◆ What is needed:
You are asked to write out the full listing exactly as it stands.

◆ Entries provided:
══════════
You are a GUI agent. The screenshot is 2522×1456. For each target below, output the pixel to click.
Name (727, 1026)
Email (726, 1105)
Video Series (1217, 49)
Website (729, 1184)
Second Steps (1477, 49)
══════════
◆ Problem solution:
You are a GUI agent. The screenshot is 2522×1456. For each target below, output the pixel to click.
Name (727, 1026)
Email (726, 1105)
Video Series (1217, 49)
Website (729, 1184)
Second Steps (1477, 49)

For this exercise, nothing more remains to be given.